Think of model metrics as a report card for your AI model. They help you understand how well your model is performing, where it's making mistakes, and how you can improve it. This guide will walk you through the essentials of using model metrics in Labelbox.

By analyzing your model's metrics, you can:

* **See what your model gets right and wrong**: Metrics help you identify correct predictions (true positives) and incorrect ones (false positives/negatives).
* **Find where your model is uncertain**: You can filter for low-confidence predictions to see where your model is struggling.
* **Improve your data quality**: By reviewing your model's mistakes, you might find errors in your ground truth labels.
* **Choose the best version of your model**: You can compare metrics across different model runs to see which one performs best.

Labelbox offers two types of metrics: **Automatic metrics** and **custom metrics**.

## Automatically generated metrics

Once you upload your model's predictions, Labelbox automatically calculates several key metrics. To get these automatic metrics, you need to have both predictions from your model and the correct answers (annotations or ground truth) in your dataset.

These metrics are computed on every feature and can be sorted and [filtered at the feature level](/docs/model-slices).

<Note>
  Automatic metrics are supported only for ontologies with fewer than 4,000 features. To learn more about these and other limits, see [Limits](https://docs.labelbox.com/docs/limits).

MATERIAL SUPPLIED:
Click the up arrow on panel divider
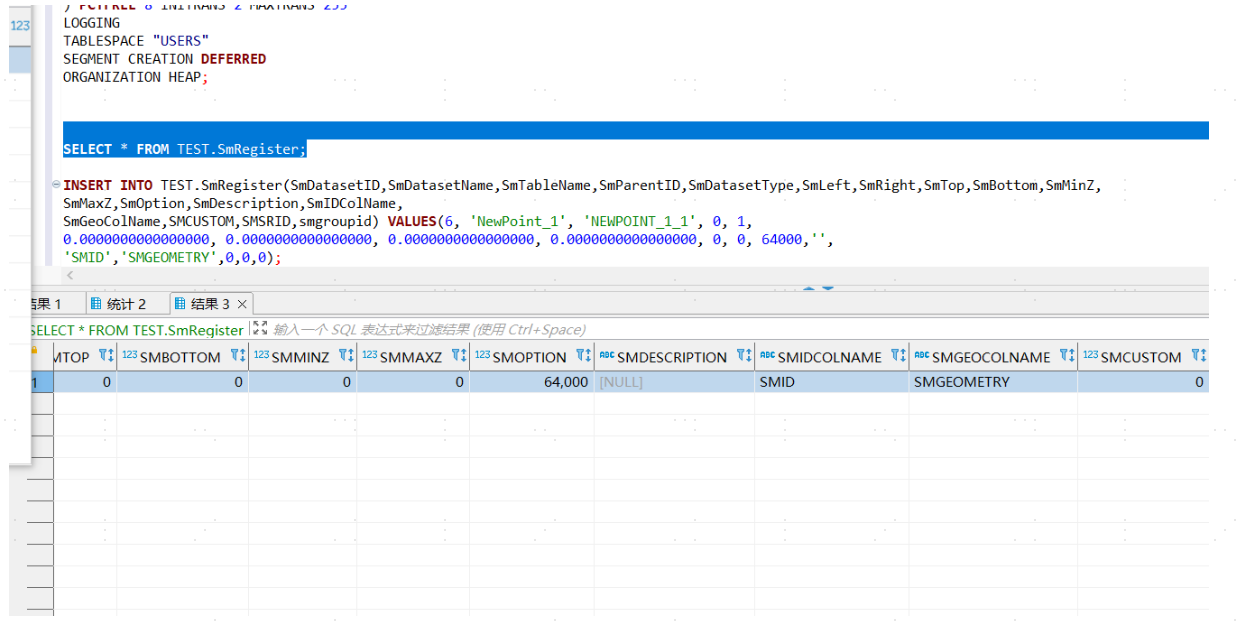The image size is (1253, 623). pyautogui.click(x=808, y=289)
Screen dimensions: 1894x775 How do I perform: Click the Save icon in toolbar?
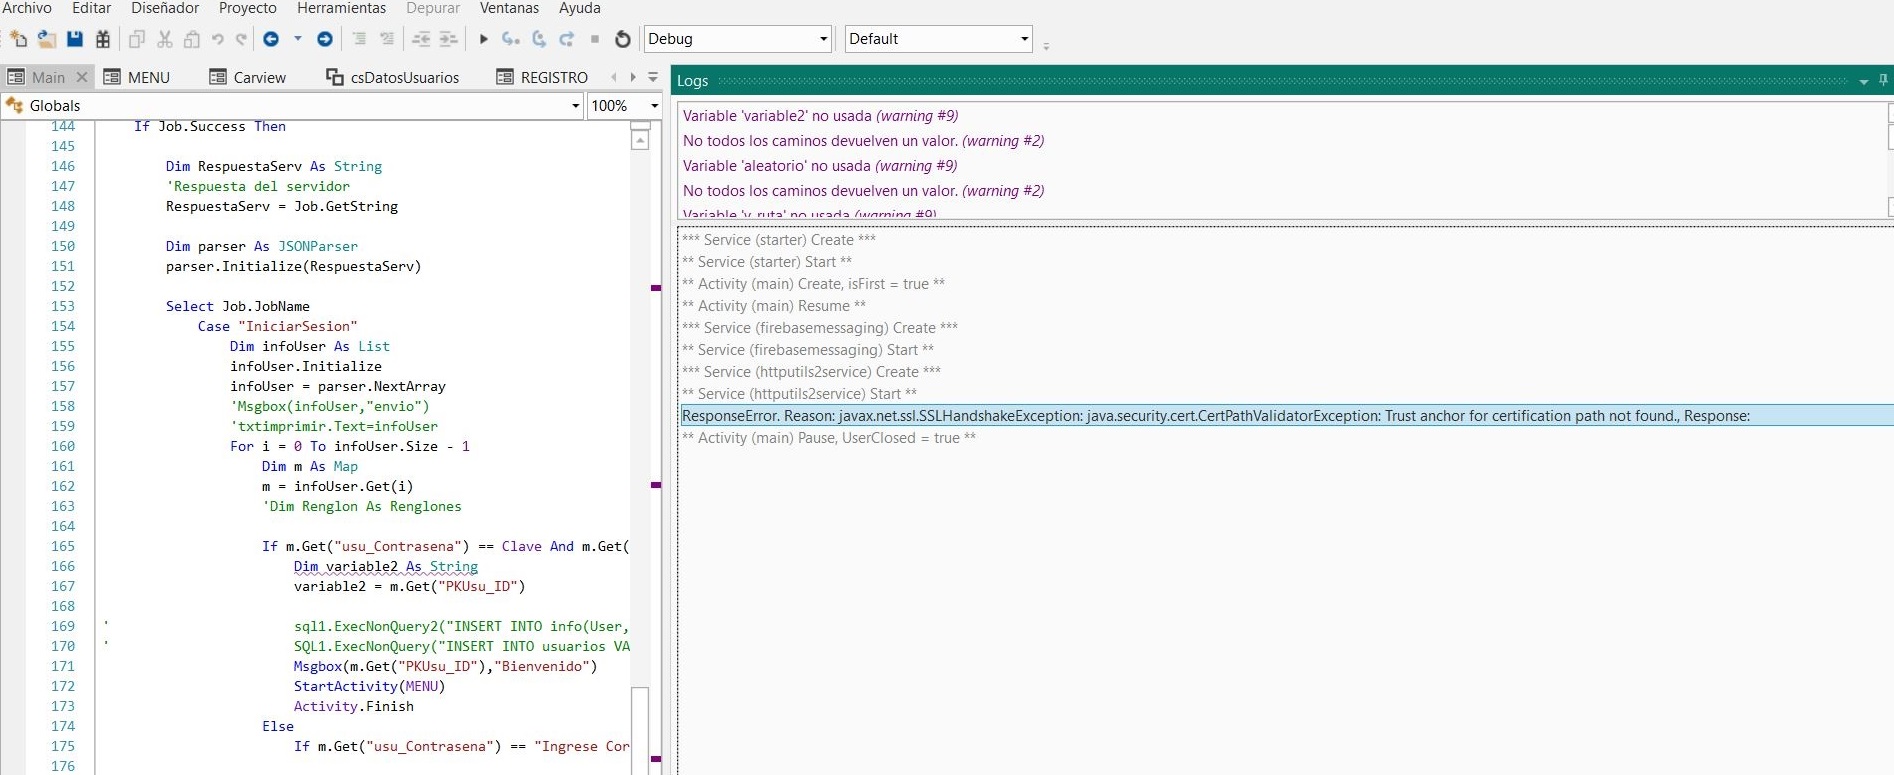point(75,39)
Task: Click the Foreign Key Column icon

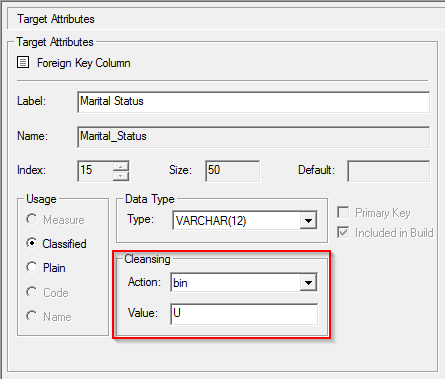Action: [23, 62]
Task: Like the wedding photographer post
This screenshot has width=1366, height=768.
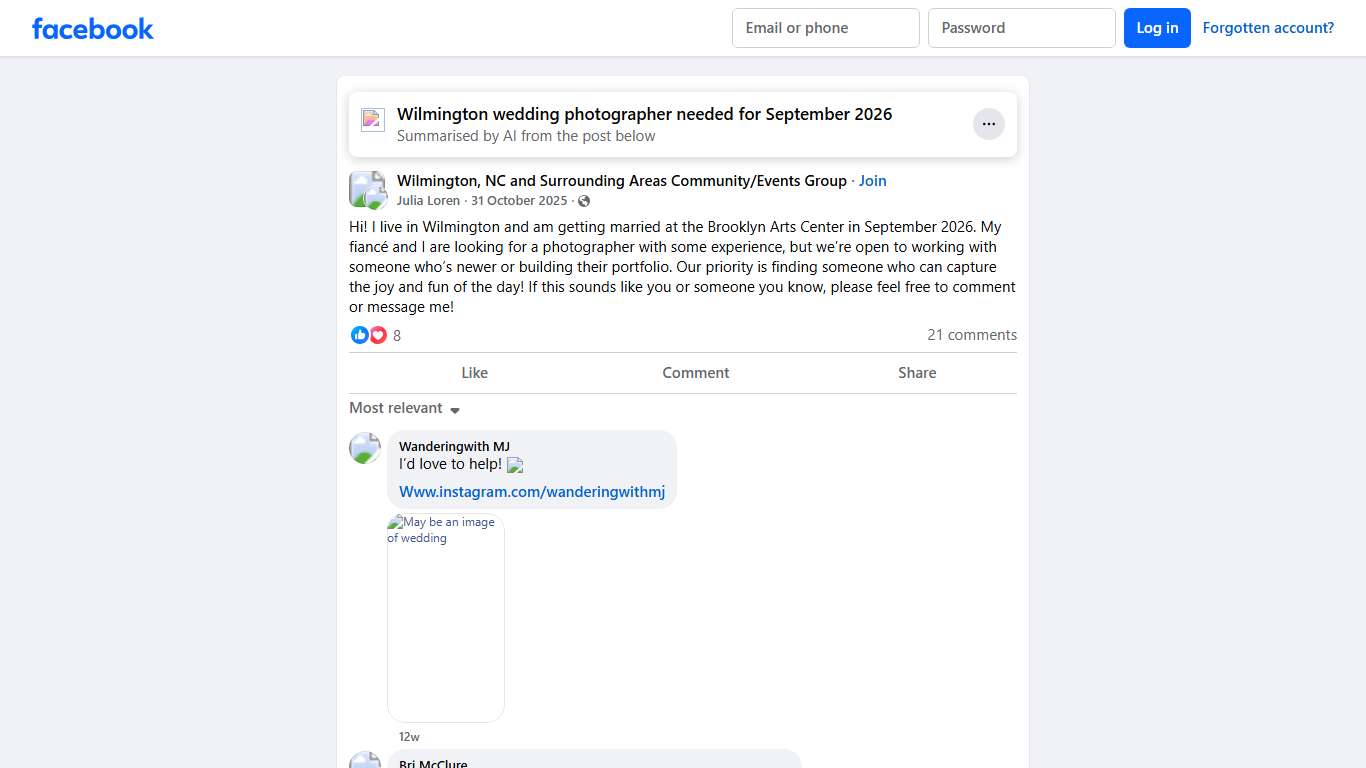Action: [x=474, y=373]
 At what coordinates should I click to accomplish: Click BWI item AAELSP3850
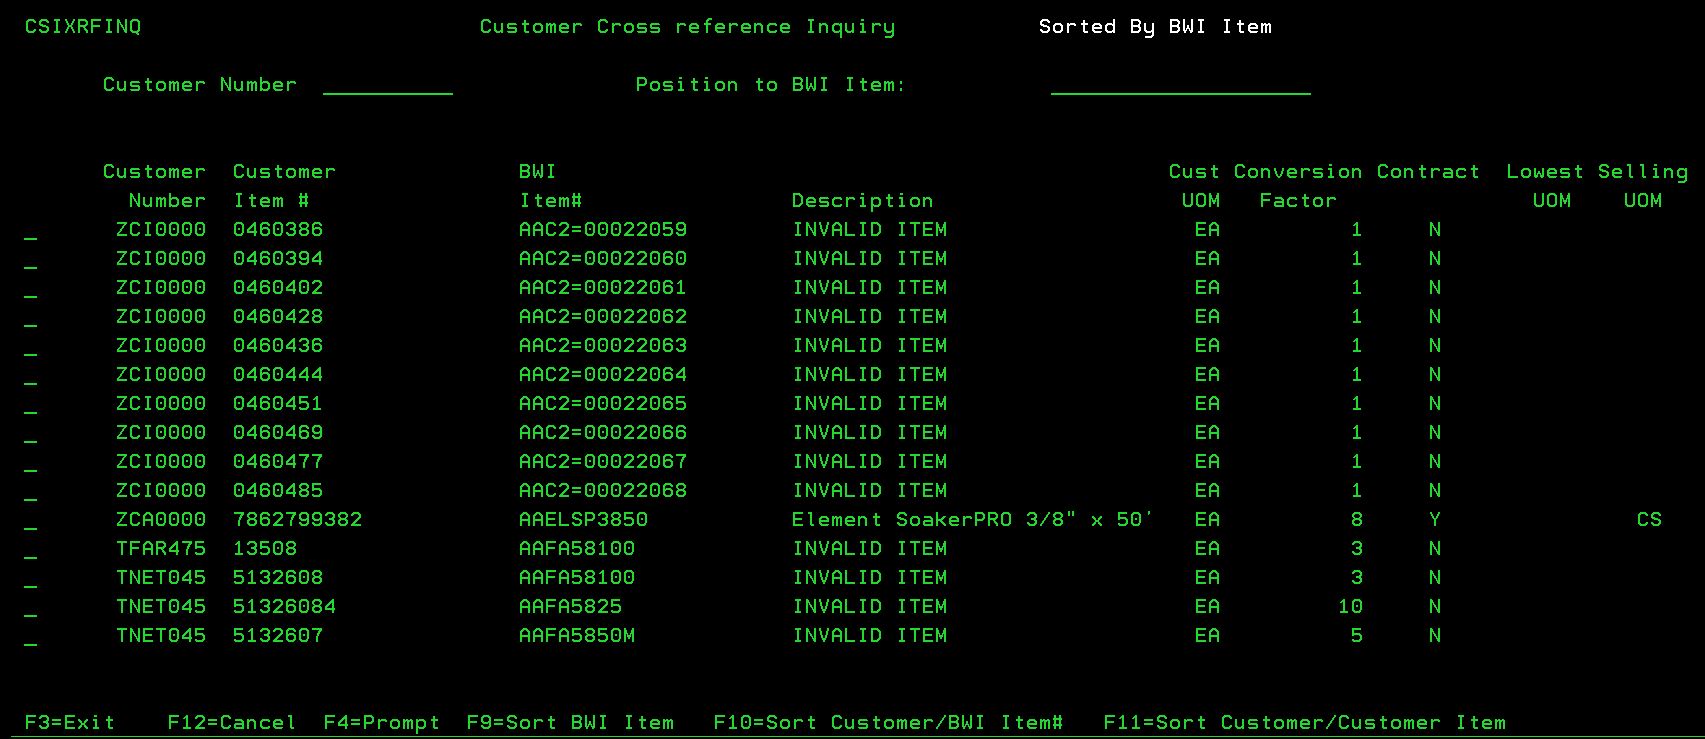point(583,520)
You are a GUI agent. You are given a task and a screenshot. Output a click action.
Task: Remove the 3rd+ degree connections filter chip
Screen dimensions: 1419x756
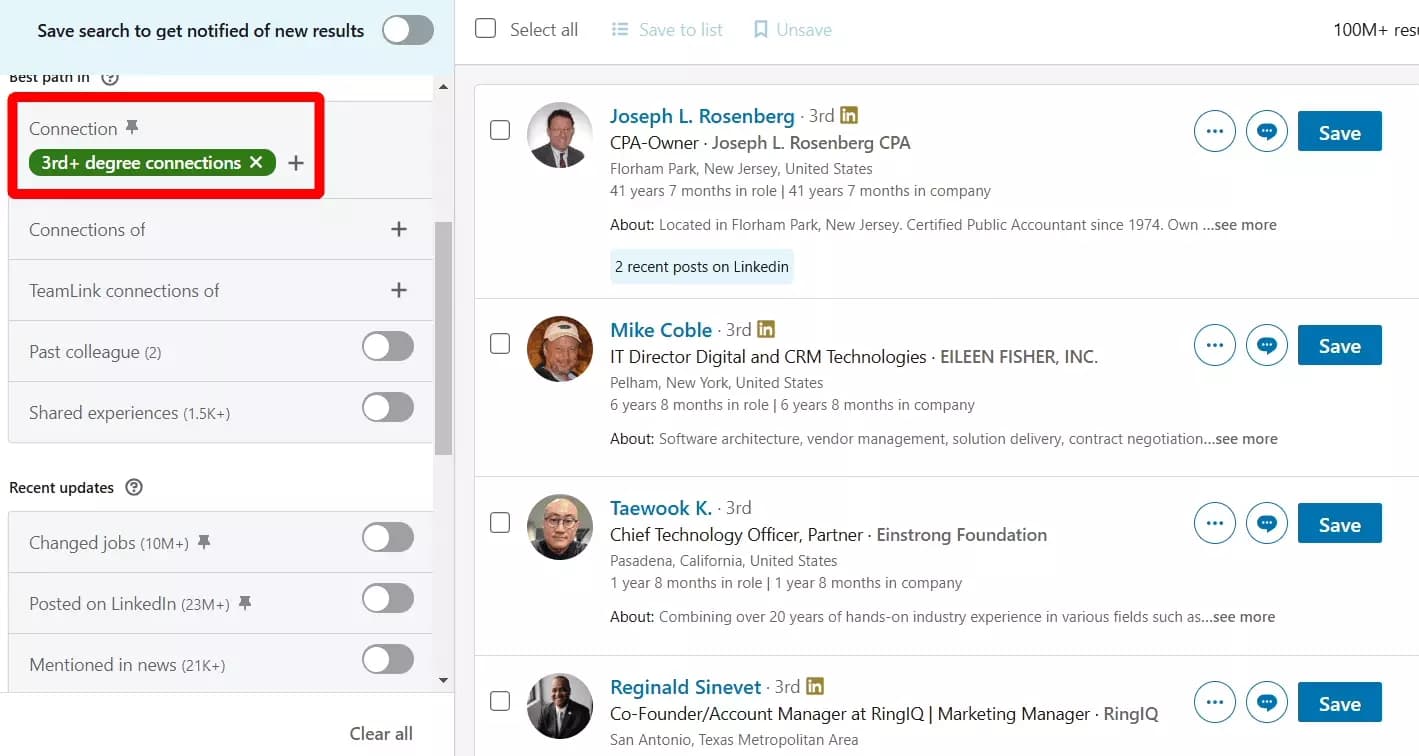click(x=256, y=162)
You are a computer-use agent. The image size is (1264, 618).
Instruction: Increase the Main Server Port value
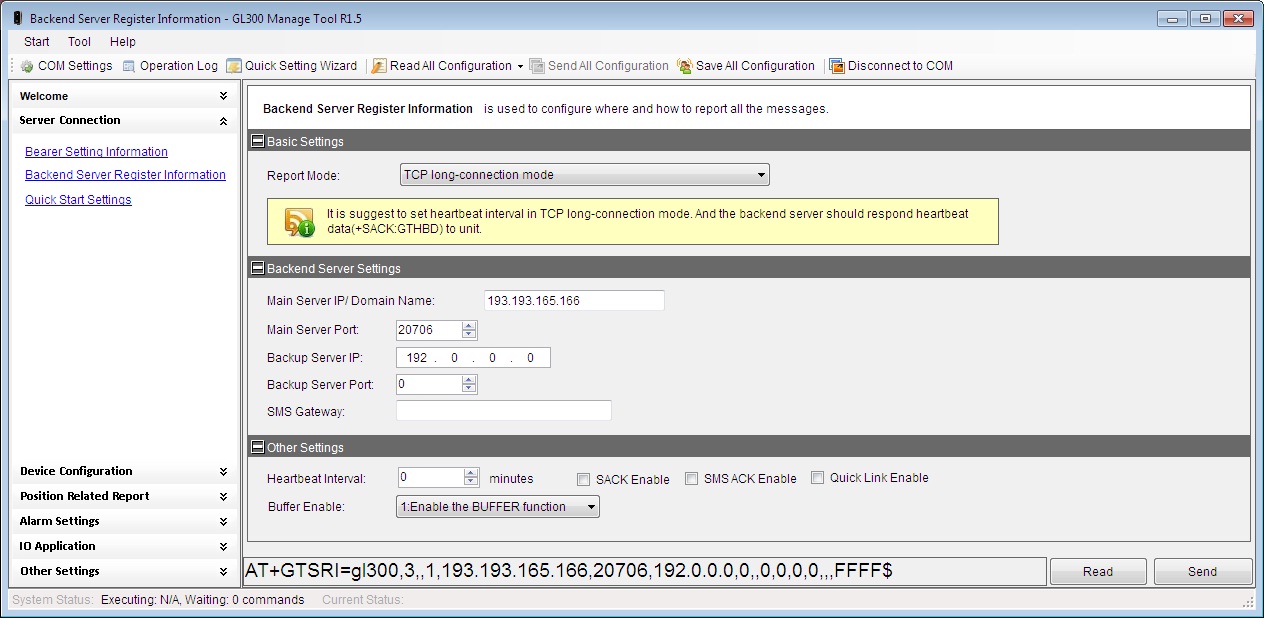point(469,326)
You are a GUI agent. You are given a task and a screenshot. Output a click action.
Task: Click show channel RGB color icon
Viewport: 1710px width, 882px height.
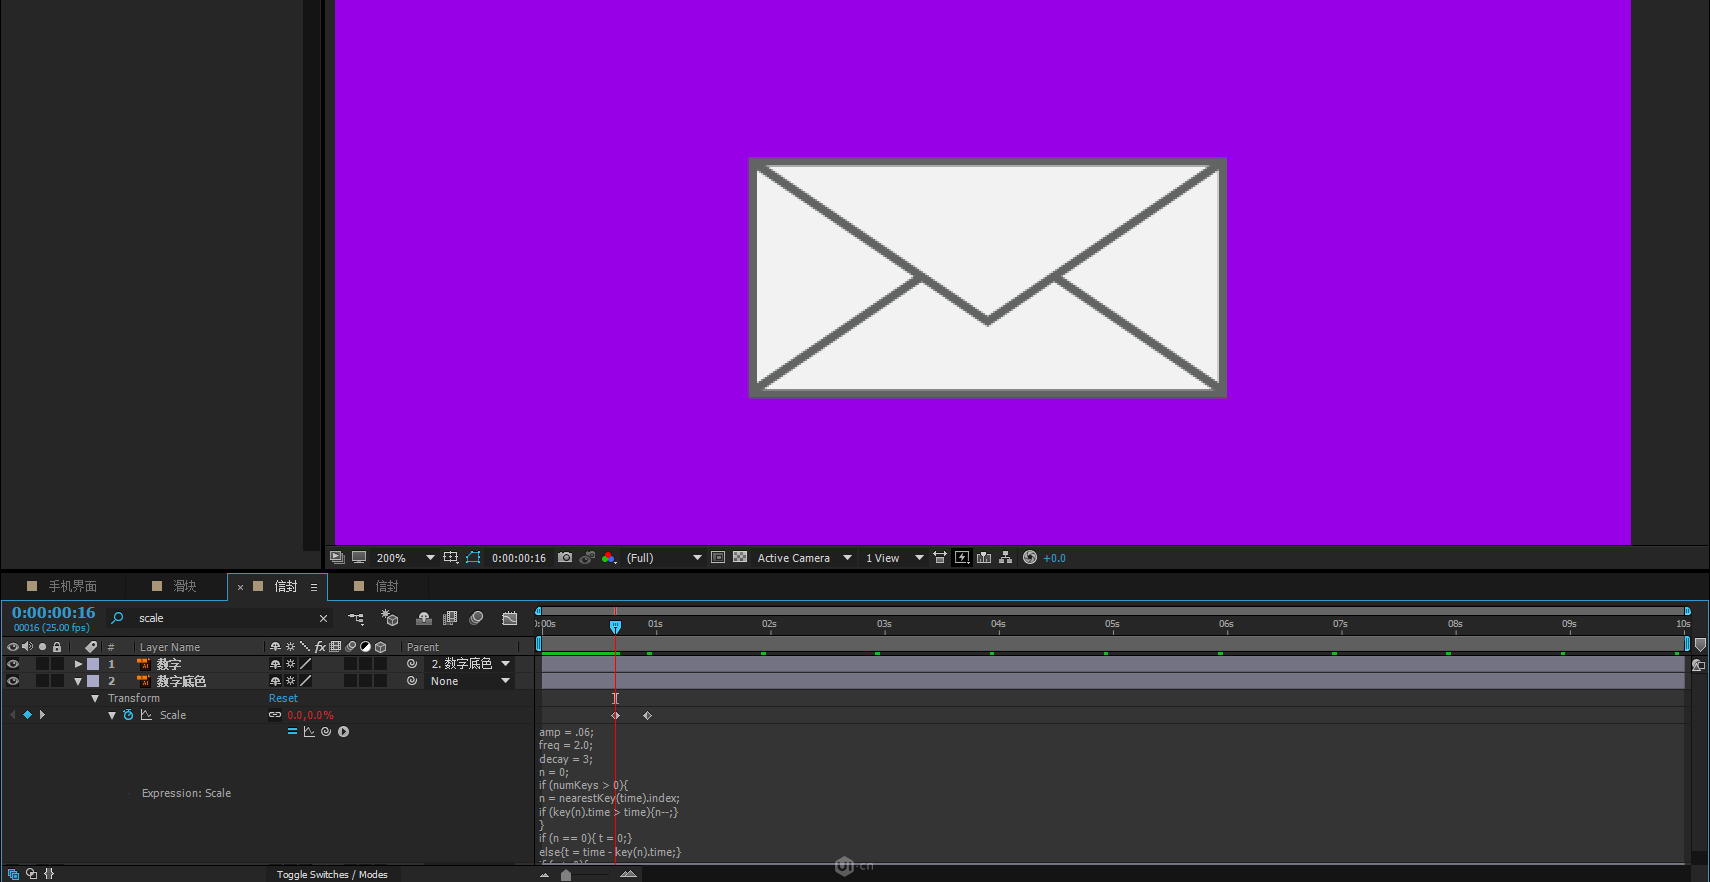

WHAT IS ASKED:
(a) Based only on the model metrics guide, say whether each statement agrees with it: (i) automatic metrics require both model predictions and ground truth, (ii) automatic metrics work for ontologies of any size, and (iii) Labelbox offers three types of metrics. Answer each with yes or no and quote the deciding words.
(b) Pick up the model metrics guide after its final sentence and keep writing.

THE REPLIES:
(a)
(i) Yes: "you need to have both predictions from your model and the correct answers (annotations or ground truth) in your dataset"
(ii) No: "Automatic metrics are supported only for ontologies with fewer than 4,000 features."
(iii) No: "Labelbox offers two types of metrics"

(b)
</Note>

Key metrics explained:

| Metric                        | What it tells you                                                                                                  |
| ----------------------------- | ------------------------------------------------------------------------------------------------------------------ |
| True postitive                | Your model correctly predicted something that is actually there.                                                   |
| False positive                | Your model predicted something that isn't actually there.                                                          |
| True negative                 | Your model correctly identified that something is not there.                                                       |
| False negative                | Your model missed something that is actually there.                                                                |
| Precision                     | Of all the things your model predicted, how many were correct?                                                     |
| Recall                        | Of all the things that should have been predicted, how many did your model find?                                   |
| F1 score                      | A single score that balances Precision and Recall.                                                                 |
| Intersection over union (IoU) | For object detection, this measures how much a predicted bounding box overlaps with the ground truth bounding box. |

### The confusion matrix: A visual snapshot of performance

The confusion matrix is a powerful grid that gives you a quick, visual report card of your model's performance. It helps you instantly see where your model is succeeding and where it's getting confused.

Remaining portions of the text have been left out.